● **SET EXERCISE**: Please copy out the rows from the start of the records up to and including the line containing "Click the C:¥Program", unchanged.

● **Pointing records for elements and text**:

++++++++++

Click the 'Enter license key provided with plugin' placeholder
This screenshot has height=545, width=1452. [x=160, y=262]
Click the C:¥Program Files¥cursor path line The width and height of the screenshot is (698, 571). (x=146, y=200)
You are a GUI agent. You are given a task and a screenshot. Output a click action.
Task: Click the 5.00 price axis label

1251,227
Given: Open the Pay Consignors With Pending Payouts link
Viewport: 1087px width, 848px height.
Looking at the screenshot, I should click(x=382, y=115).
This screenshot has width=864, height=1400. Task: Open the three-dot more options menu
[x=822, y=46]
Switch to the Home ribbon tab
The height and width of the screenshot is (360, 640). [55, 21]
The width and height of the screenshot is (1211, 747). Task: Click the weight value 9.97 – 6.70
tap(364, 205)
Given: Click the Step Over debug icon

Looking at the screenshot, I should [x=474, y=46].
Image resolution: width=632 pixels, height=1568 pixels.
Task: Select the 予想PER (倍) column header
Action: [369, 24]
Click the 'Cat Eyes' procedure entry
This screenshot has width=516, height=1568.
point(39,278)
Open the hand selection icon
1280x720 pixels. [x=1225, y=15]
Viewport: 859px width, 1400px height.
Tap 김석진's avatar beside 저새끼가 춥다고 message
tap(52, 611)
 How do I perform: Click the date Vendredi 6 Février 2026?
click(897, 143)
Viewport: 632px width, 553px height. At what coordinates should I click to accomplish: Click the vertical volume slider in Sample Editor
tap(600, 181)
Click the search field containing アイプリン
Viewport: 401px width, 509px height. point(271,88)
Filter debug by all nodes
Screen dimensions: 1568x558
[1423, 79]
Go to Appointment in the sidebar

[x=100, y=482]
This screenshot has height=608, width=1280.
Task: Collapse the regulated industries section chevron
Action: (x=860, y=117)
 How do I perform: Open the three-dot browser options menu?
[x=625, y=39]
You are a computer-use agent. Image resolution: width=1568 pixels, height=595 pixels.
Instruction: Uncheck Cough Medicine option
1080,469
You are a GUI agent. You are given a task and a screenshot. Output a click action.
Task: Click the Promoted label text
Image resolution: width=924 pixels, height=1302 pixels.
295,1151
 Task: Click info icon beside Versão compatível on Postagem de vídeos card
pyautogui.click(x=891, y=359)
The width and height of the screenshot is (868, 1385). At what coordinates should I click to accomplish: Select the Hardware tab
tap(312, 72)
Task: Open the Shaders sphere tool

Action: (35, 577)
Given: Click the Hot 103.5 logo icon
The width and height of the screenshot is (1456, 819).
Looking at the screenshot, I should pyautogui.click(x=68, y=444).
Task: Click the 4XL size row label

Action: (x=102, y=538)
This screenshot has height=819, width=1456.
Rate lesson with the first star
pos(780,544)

++++++++++

● **WRITTEN ANSWER**:
Click the 'Enter license key provided with plugin' placeholder
This screenshot has height=545, width=1452. [x=160, y=262]
Click the C:¥Program Files¥cursor path line The width and height of the screenshot is (698, 571). (x=146, y=200)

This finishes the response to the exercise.